Alors que les talibans prenaient le contrôle de Kaboul, créant un sauve-qui-peut sans précédent, le chancelier autrichien, Sebastian Kurz, affirmait qu’il était prêt à renvoyer des Afghans dans leur pays d’origine si leur demande d’asile était rejetée.

C’est déconcertant.

La Grèce est en train de construire un mur à sa frontière terrestre avec la Turquie pour empêcher d’éventuels réfugiés d’entrer pendant que le président français, Emmanuel Macron, appelle à protéger l’Europe contre les « flux migratoires irréguliers importants » qui pourraient découler de la crise afghane.

Le manque d’empathie est flagrant.

Lundi, le premier ministre de Slovénie, le populiste Janez Jansa, qui occupe la présidence du Conseil de l’Europe, tonnait que « l’Europe n’ouvrira aucun couloir de migration » pour les Afghans. Réponse des autres pays de l’Union européenne ? Silence radio.

C’est terriblement inquiétant.

Est-ce que les Européens lisent les mêmes nouvelles et regardent les mêmes images crève-cœurs de l’aéroport de Kaboul que nous ? C’est à se le demander en écoutant leurs leaders politiques qui semblent chanter en chœur les mantras de la droite anti-réfugiés ces jours-ci.

Certains, dont l’Allemagne, préfèrent ne rien dire, de peur de déplaire à l’électorat.

Ces mêmes pays, qui ont pour la plupart participé à l’effort de guerre américain en Afghanistan, sont en train d’évacuer ces jours-ci leurs ressortissants et des Afghans qui les ont épaulés au cours des 20 dernières années. Ils savent exactement ce qui se passe sur le terrain et ce qui s’en vient.

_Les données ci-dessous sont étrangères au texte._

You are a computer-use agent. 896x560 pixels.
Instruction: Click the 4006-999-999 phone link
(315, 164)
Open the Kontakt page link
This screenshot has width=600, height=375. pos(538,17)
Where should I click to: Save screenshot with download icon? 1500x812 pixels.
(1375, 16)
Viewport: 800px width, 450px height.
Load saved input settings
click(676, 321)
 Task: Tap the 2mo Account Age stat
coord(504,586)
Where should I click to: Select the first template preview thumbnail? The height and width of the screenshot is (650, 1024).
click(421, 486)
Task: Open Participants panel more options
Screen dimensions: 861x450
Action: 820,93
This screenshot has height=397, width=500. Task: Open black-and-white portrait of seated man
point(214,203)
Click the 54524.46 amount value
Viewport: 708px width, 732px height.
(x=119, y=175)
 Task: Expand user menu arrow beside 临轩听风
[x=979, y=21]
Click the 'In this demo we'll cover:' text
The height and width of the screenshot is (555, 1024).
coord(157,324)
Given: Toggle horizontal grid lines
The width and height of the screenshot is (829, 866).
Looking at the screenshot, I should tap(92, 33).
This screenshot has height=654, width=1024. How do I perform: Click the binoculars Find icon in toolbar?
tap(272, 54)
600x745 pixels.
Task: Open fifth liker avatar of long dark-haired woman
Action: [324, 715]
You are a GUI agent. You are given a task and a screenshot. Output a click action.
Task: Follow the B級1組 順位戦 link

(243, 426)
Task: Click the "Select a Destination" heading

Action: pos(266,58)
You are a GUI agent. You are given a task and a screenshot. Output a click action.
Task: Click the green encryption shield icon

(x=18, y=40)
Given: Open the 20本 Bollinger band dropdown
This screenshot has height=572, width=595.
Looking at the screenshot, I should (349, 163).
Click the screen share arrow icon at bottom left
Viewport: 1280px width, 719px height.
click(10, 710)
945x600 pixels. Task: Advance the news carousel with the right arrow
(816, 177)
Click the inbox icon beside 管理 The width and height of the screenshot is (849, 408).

Et les dernières nouvelles sont tout sauf rassurantes. Jeudi, un attentat suicide revendiqué par le groupe État islamique a fait des dizaines de morts à l’aéroport. Un nouveau rapport d’Amnistie internationale constate qu’au début de juillet, des talibans ont torturé à mort trois hommes de la minorité chiite hazara dans la province de Ghazni et en ont tué trois autres.

Il n’y a pas de doute que des milliers de membres de cette minorité – cible de choix des talibans – tenteront de se frayer un chemin vers l’Iran, où plusieurs centaines de milliers d’entre eux ont déjà trouvé refuge.

Les milliers de personnes paniquées qui ont déferlé sur l’aéroport de la capitale, demandant l’asile, ne sont qu’un flocon sur la pointe de l’iceberg du désespoir afghan. En moins d’une semaine, plus de 500 000 personnes ont fui leur domicile à la sauvette. Même avant la chute du gouvernement afghan aux mains des talibans, la situation humanitaire était désastreuse : 14 millions de personnes sont susceptibles de faire face à la famine, soit le tiers de la population du pays. Pour le moment, les talibans bloquent toutes les frontières terrestres, mais beaucoup d’Afghans tenteront de se mettre en sécurité à l’extérieur du pays dès qu’ils le pourront.

La cour des pays voisins est pleine. À lui seul, le Pakistan abrite déjà 1,5 million de réfugiés afghans. Le reste de la planète doit donc s’en mêler. À commencer par les pays qui ont combattu en Afghanistan. Contrairement à l’Union européenne, les États-Unis, la Grande-Bretagne et le Canada ont déjà annoncé qu’ils participeraient en accueillant quelques milliers de réfugiés chez eux. Un apport modeste, mais essentiel.

N’en déplaise aux politiciens européens, le droit international donne le droit à ceux qui fuient la guerre et la persécution de demander l’asile dans un autre pays.

Ce droit, consacré dans la Convention de Genève de 1951, est né des cendres de la Seconde Guerre mondiale. On estime que 60 millions d’Européens ont été contraints de fuir pendant cet immense conflit et dans les années qui ont suivi.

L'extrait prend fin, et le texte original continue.